Thursday, February 28, 2008

...and you think you had a rough month...

This is not baby related as much as it is, life is tough and when you are pregnant you have no choice but to be tougher. It is going to be a rough read so proceed with caution.

Father in law (baba's dad) arrived towards the end of January. He is 67 and a life long smoker. First week he was in good health the second week he was in bed sick. Then he was taken to the ER by my sister in law on a Friday night, she did not bother to call us. He was extremely dehydrated (14 IVs) and had pneumonia. The next day (the 9th) he was in the ICU on oxygen, then tubed, that two weeks all of us thought we were going to loose him for sure. I would drive an hour to take my husband lunch and some clothes and he would just break down. No woman especially while pregnant should have to see her husband like that and have to hold together her family and pretend like it will be okay. We later found out that he has ARDS and his kidneys are failing. As of 2 days ago it seems he is getting better so our hope is back.

On Sunday I got sick. Sister and law and her kids all have fever, strep throat, ear infections, so I assumed the worse. We went to the Dr. Monday, he said no inflection so I should be okay in a few days. Monday night we (husband and I) stayed up until 2am fighting my fever with Tylenol and cold compresses on the forehead and under the arms. All day Tuesday same thing. Tuesday night the fever finally started to break on its own around 9pm.
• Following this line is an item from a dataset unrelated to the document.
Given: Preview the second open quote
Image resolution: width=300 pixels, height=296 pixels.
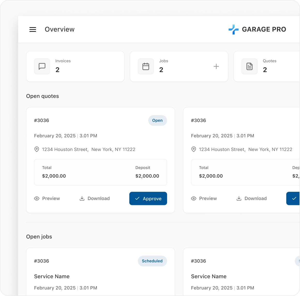Looking at the screenshot, I should point(204,198).
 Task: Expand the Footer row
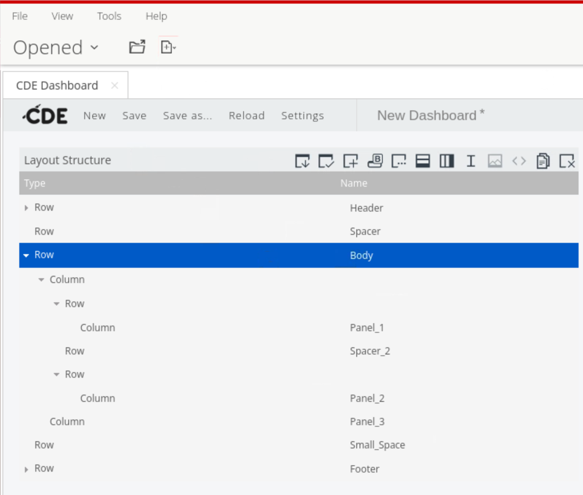(x=26, y=469)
The good news my husband got to spend 2 days with his daughter and putting her to sleep at night so now she is down to 1 feeding a day at nap time. I am not back in perfect health, but that will take time for my chest to clear itself.

Wait there this is only the half of it....

We got a call on Monday (the same day I went to the Dr.) that my husband's cousin, his second brother, had a brain aneurysm and was in the hospital in Egypt and will likely need to be flown out of the country to get the proper help. The bleeding stopped on its own so we are also hopeful on this front.

Then I am online today wondering why my dad is home from work. I find out my cousins (step) granddaughter (who is 1 month older than my own daughter) was abused (found broken bones that were mending on their own) and allowed to drown in the bathtub completely unsupervised. They are going to the little girls funeral today. She is survived by her 3 older sisters. The mom of the little girl is the same age as me and had you told me this would have happened 10+ years ago when I first met the now mother (who is in jail) I would have said you were insane. It makes me so sick. The little girl died on Saturday February 16th. R.I.P.

So now it is time to dry my tears, the month ends tomorrow.

March is bring us a new state (new city) a new home which is still TBD, so it is bitter sweet. I am sad because I have lived within 100 miles of my birth place my whole life, and all my memories are here. My daughter is the 8th generation of my family to be born in California, and the very first generation was within 30 miles of where I was born. It almost seems wrong that my second child will be born in another state, but at the same time after this month I couldn't be more ready for a change.